The Carey Hand building

October 2022

The Carey Hand Funeral Home, known after the owner, Carey Hand, was once the largest in Central Florida, serving Hillsborough, Orange, Osceola, Polk, and Seminole counties. Opened in 1920, the business was the first funeral home in Florida with a chapel. Five years later, the addition of a crematory made the funeral home the first to include a crematorium built south of Cincinnati. 

Hand was a trained embalmer–someone who preserves human remains by treating them to delay decomposition. Before the Carey Hand Funeral Home opened, burials in Orlando had a one- to two-day turnaround time. If someone died in the morning, they were buried that afternoon. If someone died at night, they were buried the next morning.

The Carey Hand Funeral Home | Photo credit: Downtown Orlando

The building located at 36 W. Pine St. in downtown Orlando was the original home of the Carey Hand Funeral home, designed by architect F.H. Trimble in the Renaissance Revival style, a form of architecture inspired by Florentine merchant buildings in Italy. This style of architecture is characterized by rectangular buildings, primarily of stone, with symmetrical facades. Other features include different types of windows on each floor–all visible elements of the Carey Hand Funeral Home. The structure includes eight arches in the street facade. 

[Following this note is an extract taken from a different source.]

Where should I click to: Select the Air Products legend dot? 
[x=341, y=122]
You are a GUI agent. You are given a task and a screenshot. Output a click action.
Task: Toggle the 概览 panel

Photo Credit: Orlando Weekly

The building was used as a mortuary until 1992, but Carey Hand’s company by no means went out of business. The company, today known as Carey Hand and Cox-Parker Funeral Homes, has been in operation since 1890 and has four locations across greater Orlando. Funeral home records from 1891 to 1955 can be accessed at the University of Central Florida (UCF) Special Collections. UCF began using the building in 2007 to house the College of Business Executive Development Center. 

Carey Hand moved to Orlando in 1907 to join his father, Elijah Hand. Both father and son were trained embalmers. Elijah had moved to Orlando in 1885 (one year before Joseph Bumby moved his hardware store into the structure at 102-110 W. Church St.) and began his own funeral home business. Carey Hand bought out his father’s share of the business in 1914.

Photo Credit: Map Spirits

During the day, sounds of footsteps and conversations have been reported from passers-by outside the building and employees within. But the end of the day awakens spirits long gone from Orlando’s streets. The building is known as one of the most haunted places in Orlando. In the quiet hours, listen for footsteps and whispers from souls of funeral home residents who extended their stay.